#img_117.jpeg

Час пробил. Окровавленную голову уже ждали. Каждый устроился поудобнее, чтобы видеть, как умрет та, которой предстояло умереть. Так уж устроен Париж: ему все равно, порок или добродетель, невинность или преступление, — он не справляется о жертве, лишь бы она умерла! Минута агонии на Гревской площади — это самое приятное из всех даровых парижских зрелищ. А ведь эта ужасная Гревская площадь испила столько крови! Пока весь безжалостный город стремился к месту казни, задыхаясь от спешки, опережая роковую повозку, я поднимался по улице Анфер; в последний раз углубился я в эти глухие кварталы, скопище всей нищеты, всех низостей парижского люда; я снова прошел мимо больницы «Капуцины», где она содержалась когда-то, мимо «Грязей», где ее уже не было, мимо приветливого домика молодого плотника — ни его, ни его нареченной я не встретил, они ушли поглядеть, хорошо ли работает машина. Во дворе еще стояла банка с красною краской, при помощи которой эшафоту впервые придавался слегка кровавый оттенок. Я миновал Сальпетриер: мальчик и его мать сучили еще одну веревку, словно понимали, что надо будет заменить ту, которую скоро разрежет палач. У заставы я снова нашел того нищего, что изображал героя; маленький попрошайка опять назвал меня «Боженькой». Ужасно! Двое стариков, поддерживая друг друга и спотыкаясь, влачились к площади, чтобы поглазеть на казнь: то были отец и мать Анриетты! Ничего не подозревающие, любопытные, они тоже шли на этот праздник, где должна была пролиться кровь. В тяжелой карете проехал важный с виду мажордом, и я узнал своего итальянца. Так увидел я почти что всех героев моей книги. Жизнь их ни на йоту не изменилась, они стали двумя годами старше, вот и все; а я исчерпал свою жизнь, утратил последние иллюзии ранней своей юности! И я предпринял последнюю прогулку на кладбище Кламар, чтобы дождаться там доставки купленного утром товара.

Было два часа пополудни, солнце передвигалось медленно, и я шел под удлинившимися тенями придорожных пыльных тополей, когда заметил на зеленой лужайке привязанные к деревьям веревки, на которых было развешано в большом количестве белье для просушки; несколько женщин, стоя на коленях у соседнего ручья, ударяли вальками по мокрому белью, вызывая ответное эхо; и тут только я вспомнил, что у меня нет погребального савана: я решил добыть его во что бы то ни стало. Я спустился с большой дороги на лужайку: она как раз принадлежала моей крошке Женни. Женни собственной персоной сидела на мешке с овсом, предназначенным для ее лошади, и сторожила развешанное белье, а также и то, что еще оставалось в корыте, — такая же, впрочем, славная и резвая, да еще и беременная на восьмом месяце.

— Вы так печальны! — сказала она мне после первых приветствий.

— Ты находишь, Женни? Это потому, что мне нужен сию же минуту большой кусок ткани (я надеюсь на тебя!), чтобы похоронить бедную девушку, которая умирает.

— Умирает? — поразилась Женни. — Но, может быть, есть еще надежда; я видела много молодых девушек, которые возвращались разве что не с того света, а теперь чувствуют себя не хуже нас с вами.

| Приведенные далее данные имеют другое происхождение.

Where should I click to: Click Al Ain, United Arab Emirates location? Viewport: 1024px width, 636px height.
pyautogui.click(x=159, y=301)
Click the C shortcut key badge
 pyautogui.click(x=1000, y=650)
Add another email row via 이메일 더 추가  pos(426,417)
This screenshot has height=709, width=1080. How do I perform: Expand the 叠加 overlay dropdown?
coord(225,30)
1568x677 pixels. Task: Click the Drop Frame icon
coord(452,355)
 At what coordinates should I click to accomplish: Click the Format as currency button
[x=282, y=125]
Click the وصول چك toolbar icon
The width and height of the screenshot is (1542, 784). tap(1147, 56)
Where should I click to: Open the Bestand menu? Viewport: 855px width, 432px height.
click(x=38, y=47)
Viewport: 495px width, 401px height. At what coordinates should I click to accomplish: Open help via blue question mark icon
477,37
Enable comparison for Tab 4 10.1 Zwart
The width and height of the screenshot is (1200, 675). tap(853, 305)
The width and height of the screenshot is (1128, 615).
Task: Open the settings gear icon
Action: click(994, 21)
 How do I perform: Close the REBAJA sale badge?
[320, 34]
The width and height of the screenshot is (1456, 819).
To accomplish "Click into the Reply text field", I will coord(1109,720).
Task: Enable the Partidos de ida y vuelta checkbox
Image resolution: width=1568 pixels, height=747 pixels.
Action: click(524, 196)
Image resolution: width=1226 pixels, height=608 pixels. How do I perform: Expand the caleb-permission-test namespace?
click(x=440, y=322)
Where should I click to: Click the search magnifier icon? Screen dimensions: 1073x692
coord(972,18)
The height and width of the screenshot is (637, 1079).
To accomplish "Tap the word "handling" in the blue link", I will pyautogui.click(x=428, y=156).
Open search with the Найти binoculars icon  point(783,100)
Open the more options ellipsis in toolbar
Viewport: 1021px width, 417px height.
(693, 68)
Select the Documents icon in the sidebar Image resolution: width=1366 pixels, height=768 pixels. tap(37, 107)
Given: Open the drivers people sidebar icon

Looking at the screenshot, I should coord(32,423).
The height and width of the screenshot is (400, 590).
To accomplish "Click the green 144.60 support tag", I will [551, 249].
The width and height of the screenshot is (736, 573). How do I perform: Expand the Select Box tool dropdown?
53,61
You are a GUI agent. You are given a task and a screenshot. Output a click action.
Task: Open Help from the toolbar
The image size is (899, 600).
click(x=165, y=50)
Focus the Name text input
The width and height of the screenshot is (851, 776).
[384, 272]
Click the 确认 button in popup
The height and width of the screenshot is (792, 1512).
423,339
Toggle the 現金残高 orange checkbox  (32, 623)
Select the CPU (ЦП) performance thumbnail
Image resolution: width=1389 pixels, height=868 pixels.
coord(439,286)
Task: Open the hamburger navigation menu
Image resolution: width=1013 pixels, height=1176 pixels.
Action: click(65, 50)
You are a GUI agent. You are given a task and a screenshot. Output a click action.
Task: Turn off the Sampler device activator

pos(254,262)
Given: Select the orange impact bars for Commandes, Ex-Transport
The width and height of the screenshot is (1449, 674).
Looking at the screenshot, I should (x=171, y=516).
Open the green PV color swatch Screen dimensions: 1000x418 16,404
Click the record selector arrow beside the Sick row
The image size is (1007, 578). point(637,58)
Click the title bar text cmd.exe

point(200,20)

— Для нее, Женни, надежды нет! Нынче в четыре часа она наверняка умрет! Поспеши же, время не терпит, дай мне во что ее завернуть.

Женни отвела меня к своим веревкам и показала простыни.

— Это не то, — сказал я. — Мне надо что-нибудь потоньше, женскую сорочку, например; ты скажешь, что она потерялась, что ее у тебя украли — скажи, что хочешь, Женни, я потом возмещу тебе все, но она мне нужна.

Добрая девушка не заставила себя долго упрашивать, она позволила мне пересмотреть все белье, но я не находил ничего по росту Анриетте: то было велико, это слишком мало; иногда меня останавливала метка с именем владелицы вещи: я хотел, чтобы, за неимением клочка освященной земли, несчастная получила хотя бы ничем не запятнанный саван. Женни шла за мною, не понимая моей угрюмости.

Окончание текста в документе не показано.